To get phishing protection, pfSense® software provides a package named
pfBlockerNG that allows the dynamic blocking of URLs from blocklists and geographical locations.
pfBlockerNG, go to
Package Manager >
Available Packages from the pfSense® software admin option and search for pfBlockerNG.
A setup wizard will be available for the first-time installation to configure and set up your phishing protection. For more information about the pfBlockerNG, please refer to pfBlockerNG Guide written by Sunny Valley Networks.
What are the Methods of Protection from Phishing with OPNsense?
OPNsense is another FreeBSD-based firewall that gives phishing protection. OPNsense protects phishing and optical content filtering using OpenDNS.
Configuring a static IP would be enough to enable phishing protection in OPNsense. Moreover, you need to enable the service if it is disabled.
Register with OpenDNS using a username and password for extra options and go to the Networks Dashboard menu from the OpenDNS interface. You can manage your networks from the available options.
Another option for blocking Phishing Attacks on OPNsense is to use
Zenarmor plugin. With the help of Advanced Security options on
Zenarmor you can protect your infrastructure from phishing attacks. You can block known phishing servers just by one click.
Figure 2. Zenarmor: Essential Security Control Settings for Protection from Phishing Attacks.
How do Spear Phishing Attacks Differ from Standard Phishing Attacks?
Differences between spear-phishing attacks and standard phishing attacks are as follows.
1. Target group
Both spear and standard phishing attacks aim to steal sensitive information from the user. The ultimate difference between these two types is the target group. Typical phishing attacks are intended for a large number of people; instead, spear-phishing attacks target a specific person or a comparatively small group.
2. Attack personalization
Standard phishing is an exploratory attempt to steal sensitive and confidential information from a wide range of people without personalizing the target.
On the other hand, spear-phishing attacks are personalized and focused on the behavior and activity of the target.
3. Scope of attack
Standard phishing attacks are initiated by cybercriminals or professional hackers to steal information. It is not targeted at any group of people.
For instance, spear-phishing attacks are business-oriented and spread malicious codes through phishing processes.

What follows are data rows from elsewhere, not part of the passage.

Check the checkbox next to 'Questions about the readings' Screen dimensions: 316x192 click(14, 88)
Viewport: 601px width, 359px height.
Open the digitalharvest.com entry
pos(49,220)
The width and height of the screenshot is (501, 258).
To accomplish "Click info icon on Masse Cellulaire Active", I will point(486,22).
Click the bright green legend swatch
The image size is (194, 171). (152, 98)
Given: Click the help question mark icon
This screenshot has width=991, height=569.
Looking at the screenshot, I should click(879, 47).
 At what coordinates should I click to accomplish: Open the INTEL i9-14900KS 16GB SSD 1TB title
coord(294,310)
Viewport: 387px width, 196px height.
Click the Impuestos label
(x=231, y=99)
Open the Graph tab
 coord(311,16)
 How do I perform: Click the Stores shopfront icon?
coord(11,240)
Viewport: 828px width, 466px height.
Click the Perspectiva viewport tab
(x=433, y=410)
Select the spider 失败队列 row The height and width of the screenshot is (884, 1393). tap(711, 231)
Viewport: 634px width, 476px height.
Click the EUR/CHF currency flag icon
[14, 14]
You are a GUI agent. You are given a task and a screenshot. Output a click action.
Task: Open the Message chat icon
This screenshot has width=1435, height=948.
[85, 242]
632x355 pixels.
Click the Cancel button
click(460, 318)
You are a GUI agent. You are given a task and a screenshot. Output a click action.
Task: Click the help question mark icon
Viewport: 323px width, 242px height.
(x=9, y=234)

Phishing Attacks are Part of What Percentage of Cyber Attacks?
From a Federal Bureau of Investigation report, Cybercriminals cost companies and people a total of $3.5 billion in 2018, up 23% from the previous year. Phishing was the most prevalent type of cybercrime, with 114,702 victims.
Furthermore, the Verizon Data Breach Investigations Report (DBIR) 2019 says, phishing is involved in approximately one-third of all cybersecurity breaches. (For cyber-espionage assaults, the figure rises to 78 percent, according to the study.) Many of these phishing scams are still sent by email. Secure email gateways are a vital part of a perimeter defensive strategy.